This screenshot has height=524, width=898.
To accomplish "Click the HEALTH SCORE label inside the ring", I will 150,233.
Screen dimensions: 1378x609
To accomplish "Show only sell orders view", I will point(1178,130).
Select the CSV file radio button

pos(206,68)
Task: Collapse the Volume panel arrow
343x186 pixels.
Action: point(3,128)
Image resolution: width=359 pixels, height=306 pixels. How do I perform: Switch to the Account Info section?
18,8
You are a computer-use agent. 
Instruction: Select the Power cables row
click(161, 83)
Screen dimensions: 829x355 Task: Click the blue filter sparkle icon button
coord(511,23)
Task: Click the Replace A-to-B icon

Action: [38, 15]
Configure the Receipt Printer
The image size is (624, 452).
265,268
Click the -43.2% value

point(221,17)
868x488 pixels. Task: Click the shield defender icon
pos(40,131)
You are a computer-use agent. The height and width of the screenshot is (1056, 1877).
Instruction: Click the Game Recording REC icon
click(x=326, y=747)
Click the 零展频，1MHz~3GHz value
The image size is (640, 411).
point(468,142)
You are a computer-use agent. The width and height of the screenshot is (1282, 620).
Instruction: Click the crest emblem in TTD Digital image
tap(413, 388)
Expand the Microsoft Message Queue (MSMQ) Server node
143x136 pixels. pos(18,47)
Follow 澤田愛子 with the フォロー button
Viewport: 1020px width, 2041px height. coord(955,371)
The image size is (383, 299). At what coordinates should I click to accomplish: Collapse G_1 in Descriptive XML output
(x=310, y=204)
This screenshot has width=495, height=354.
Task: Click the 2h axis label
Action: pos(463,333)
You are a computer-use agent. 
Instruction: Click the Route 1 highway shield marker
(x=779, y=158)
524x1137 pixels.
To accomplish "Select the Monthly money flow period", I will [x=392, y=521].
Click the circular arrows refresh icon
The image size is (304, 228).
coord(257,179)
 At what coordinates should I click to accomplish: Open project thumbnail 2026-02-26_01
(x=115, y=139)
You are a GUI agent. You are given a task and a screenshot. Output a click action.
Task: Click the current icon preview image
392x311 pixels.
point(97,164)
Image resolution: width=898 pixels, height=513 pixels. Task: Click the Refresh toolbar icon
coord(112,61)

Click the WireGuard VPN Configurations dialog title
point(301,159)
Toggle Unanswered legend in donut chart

● **SET TASK**
Copy all of the rows above without changing anything in them.

● **SOLUTION FOR THIS EXERCISE**
This screenshot has height=524, width=898.
To accomplish "Click the HEALTH SCORE label inside the ring", I will 150,233.
Screen dimensions: 1378x609
To accomplish "Show only sell orders view", I will point(1178,130).
Select the CSV file radio button

pos(206,68)
Task: Collapse the Volume panel arrow
343x186 pixels.
Action: point(3,128)
Image resolution: width=359 pixels, height=306 pixels. How do I perform: Switch to the Account Info section?
18,8
You are a computer-use agent. 
Instruction: Select the Power cables row
click(161, 83)
Screen dimensions: 829x355 Task: Click the blue filter sparkle icon button
coord(511,23)
Task: Click the Replace A-to-B icon

Action: [38, 15]
Configure the Receipt Printer
The image size is (624, 452).
265,268
Click the -43.2% value

point(221,17)
868x488 pixels. Task: Click the shield defender icon
pos(40,131)
You are a computer-use agent. The height and width of the screenshot is (1056, 1877).
Instruction: Click the Game Recording REC icon
click(x=326, y=747)
Click the 零展频，1MHz~3GHz value
The image size is (640, 411).
point(468,142)
You are a computer-use agent. The width and height of the screenshot is (1282, 620).
Instruction: Click the crest emblem in TTD Digital image
tap(413, 388)
Expand the Microsoft Message Queue (MSMQ) Server node
143x136 pixels. pos(18,47)
Follow 澤田愛子 with the フォロー button
Viewport: 1020px width, 2041px height. coord(955,371)
The image size is (383, 299). At what coordinates should I click to accomplish: Collapse G_1 in Descriptive XML output
(x=310, y=204)
This screenshot has width=495, height=354.
Task: Click the 2h axis label
Action: pos(463,333)
You are a computer-use agent. 
Instruction: Click the Route 1 highway shield marker
(x=779, y=158)
524x1137 pixels.
To accomplish "Select the Monthly money flow period", I will [x=392, y=521].
Click the circular arrows refresh icon
The image size is (304, 228).
coord(257,179)
 At what coordinates should I click to accomplish: Open project thumbnail 2026-02-26_01
(x=115, y=139)
You are a GUI agent. You are given a task and a screenshot. Output a click action.
Task: Click the current icon preview image
392x311 pixels.
point(97,164)
Image resolution: width=898 pixels, height=513 pixels. Task: Click the Refresh toolbar icon
coord(112,61)

Click the WireGuard VPN Configurations dialog title
point(301,159)
Toggle Unanswered legend in donut chart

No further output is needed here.